TEL AVIV (AP)-Police investigating the fire that destroyed Jerusalem’s Baptist church have detained two suspects, Israel radio said Sunday.

The radio said the suspects are Jews, one of them a foreigner. There was no immediate police comment on the radio report.

One can’t help but wonder if this church-burning was the work of Rabbi Meir Kahane’s Kach ("Thus") movement. It was a member of Kahane’s movement who was recently convicted of plotting to blow up the Dome of the Rock shrine, the mosque at Islam’s third holiest site. And it was the Kach movement which, according to The Los Angeles Times of 25 October 1982, printed a poster “describing the massacre of Palestinians in Beirut as divine retribution for the past murders of Jews” and saying, “ 'What we ourselves should have done was done by others.' “ Contrary to the image Volkman seeks to create, hatred in Gentile-Jewish relations is not a one-way street; it travels in both directions.

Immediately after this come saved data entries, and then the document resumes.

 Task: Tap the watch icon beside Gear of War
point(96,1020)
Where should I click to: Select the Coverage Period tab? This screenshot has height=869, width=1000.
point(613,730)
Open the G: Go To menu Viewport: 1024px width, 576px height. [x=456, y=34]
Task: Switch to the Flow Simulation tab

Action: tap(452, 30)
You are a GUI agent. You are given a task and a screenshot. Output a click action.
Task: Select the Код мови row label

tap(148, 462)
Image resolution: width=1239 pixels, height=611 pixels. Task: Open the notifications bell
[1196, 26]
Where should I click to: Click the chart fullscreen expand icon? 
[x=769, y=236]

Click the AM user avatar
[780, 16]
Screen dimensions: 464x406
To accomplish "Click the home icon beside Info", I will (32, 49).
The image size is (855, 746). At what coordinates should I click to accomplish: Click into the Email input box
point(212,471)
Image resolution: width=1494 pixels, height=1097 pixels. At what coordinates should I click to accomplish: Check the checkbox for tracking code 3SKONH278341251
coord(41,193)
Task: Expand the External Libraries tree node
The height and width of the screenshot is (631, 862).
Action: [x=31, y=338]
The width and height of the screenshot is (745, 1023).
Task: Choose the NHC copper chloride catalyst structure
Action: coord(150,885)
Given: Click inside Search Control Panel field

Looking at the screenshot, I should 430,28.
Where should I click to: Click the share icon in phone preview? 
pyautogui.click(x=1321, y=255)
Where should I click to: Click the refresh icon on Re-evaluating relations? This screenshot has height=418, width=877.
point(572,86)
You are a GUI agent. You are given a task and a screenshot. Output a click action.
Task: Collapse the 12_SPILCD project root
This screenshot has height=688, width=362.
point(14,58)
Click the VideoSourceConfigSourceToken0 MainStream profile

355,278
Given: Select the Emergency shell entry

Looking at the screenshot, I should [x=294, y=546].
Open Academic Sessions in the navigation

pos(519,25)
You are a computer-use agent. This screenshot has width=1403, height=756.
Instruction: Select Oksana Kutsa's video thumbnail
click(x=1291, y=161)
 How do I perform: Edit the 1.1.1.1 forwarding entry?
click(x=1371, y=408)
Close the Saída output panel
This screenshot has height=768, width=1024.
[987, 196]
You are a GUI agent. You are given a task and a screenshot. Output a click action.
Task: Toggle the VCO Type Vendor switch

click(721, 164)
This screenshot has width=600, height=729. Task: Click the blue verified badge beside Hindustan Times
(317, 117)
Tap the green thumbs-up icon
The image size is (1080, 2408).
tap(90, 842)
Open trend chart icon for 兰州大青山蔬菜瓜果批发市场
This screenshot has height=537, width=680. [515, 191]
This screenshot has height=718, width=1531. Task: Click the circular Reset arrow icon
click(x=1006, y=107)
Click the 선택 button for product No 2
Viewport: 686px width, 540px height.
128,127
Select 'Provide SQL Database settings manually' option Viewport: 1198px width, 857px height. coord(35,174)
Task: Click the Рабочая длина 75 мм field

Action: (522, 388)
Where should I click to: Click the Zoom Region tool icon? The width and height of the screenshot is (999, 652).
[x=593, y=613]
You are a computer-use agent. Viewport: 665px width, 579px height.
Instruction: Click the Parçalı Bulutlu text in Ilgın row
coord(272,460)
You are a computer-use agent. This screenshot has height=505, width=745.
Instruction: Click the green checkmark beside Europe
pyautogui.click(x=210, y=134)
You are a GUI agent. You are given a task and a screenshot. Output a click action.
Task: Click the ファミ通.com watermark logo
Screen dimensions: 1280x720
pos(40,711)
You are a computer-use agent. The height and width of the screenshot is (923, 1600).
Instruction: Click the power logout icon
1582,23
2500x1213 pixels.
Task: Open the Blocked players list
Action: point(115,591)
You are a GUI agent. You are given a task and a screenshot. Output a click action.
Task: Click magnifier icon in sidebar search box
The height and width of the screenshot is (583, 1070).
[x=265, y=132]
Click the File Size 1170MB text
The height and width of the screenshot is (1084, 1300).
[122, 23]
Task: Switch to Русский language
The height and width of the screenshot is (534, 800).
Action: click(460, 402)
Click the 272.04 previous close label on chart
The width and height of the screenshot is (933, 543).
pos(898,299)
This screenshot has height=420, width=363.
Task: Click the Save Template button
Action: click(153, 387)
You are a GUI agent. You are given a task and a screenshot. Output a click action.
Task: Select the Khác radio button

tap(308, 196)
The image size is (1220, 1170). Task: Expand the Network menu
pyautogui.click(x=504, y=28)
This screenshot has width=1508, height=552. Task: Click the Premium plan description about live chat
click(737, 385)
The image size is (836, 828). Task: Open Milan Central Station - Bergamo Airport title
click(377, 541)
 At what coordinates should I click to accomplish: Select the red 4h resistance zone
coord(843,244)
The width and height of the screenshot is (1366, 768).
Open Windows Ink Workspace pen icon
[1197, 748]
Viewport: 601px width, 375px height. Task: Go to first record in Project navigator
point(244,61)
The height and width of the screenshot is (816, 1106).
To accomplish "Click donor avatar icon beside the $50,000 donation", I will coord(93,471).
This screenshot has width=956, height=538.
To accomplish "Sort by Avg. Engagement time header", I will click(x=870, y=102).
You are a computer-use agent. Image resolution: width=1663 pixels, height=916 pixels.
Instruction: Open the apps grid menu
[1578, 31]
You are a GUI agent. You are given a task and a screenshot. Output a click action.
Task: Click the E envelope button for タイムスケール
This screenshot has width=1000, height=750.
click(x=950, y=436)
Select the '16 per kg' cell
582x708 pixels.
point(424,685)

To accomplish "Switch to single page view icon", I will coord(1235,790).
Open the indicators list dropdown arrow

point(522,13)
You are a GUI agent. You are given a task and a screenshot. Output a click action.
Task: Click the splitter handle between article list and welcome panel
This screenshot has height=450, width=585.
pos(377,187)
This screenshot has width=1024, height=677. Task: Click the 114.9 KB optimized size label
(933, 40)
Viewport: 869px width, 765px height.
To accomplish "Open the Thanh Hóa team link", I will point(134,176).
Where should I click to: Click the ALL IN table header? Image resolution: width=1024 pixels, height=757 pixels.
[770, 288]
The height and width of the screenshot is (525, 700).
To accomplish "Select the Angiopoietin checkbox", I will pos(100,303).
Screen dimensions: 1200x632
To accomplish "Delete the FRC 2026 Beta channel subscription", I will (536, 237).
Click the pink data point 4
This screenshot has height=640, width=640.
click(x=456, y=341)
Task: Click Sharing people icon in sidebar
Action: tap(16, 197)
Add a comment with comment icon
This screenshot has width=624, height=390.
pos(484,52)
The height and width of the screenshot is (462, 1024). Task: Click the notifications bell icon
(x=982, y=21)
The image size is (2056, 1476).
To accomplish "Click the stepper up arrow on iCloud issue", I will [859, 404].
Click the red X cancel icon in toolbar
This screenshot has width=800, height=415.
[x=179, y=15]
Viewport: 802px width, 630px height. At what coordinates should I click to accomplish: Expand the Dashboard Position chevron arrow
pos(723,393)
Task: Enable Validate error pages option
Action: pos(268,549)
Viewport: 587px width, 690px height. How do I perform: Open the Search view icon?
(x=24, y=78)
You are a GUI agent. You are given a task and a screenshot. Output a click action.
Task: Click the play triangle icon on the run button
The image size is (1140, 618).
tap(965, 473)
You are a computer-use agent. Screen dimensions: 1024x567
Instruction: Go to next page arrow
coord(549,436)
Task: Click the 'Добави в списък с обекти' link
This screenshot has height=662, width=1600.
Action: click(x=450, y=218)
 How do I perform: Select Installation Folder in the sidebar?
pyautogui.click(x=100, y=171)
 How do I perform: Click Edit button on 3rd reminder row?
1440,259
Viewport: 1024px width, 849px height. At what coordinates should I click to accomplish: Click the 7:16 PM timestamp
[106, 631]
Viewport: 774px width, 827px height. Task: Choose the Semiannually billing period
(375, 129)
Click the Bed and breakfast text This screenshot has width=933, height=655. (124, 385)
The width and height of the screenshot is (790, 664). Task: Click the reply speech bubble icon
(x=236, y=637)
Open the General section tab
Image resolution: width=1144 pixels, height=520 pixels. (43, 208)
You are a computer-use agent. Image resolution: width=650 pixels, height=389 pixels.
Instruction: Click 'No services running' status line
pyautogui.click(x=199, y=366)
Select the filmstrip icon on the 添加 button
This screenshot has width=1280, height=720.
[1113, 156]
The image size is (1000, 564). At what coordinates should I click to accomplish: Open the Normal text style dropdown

A Legacy of Hate is an awesomely bad book. Amusingly enough, one of Volkman’s mentors, Lucy Dawidowicz, in the October, 1982 Commentary, calls it “a shoddy book” which “tries to exploit the ripple of anti-Semitic incidents by sounding a general alarm in a chapter called, of all things, 'Kristallnacht.' “ And, says Dawidowicz, “Stretching evidence is only one of this book’s flaws.” True. It has lots of other flaws, including factual inaccuracies, unsupported assertions, incoherent arguments, specious reasoning, and internal contradictions. Shoddy indeed. But, then, what do you expect from a prize-winning journalist?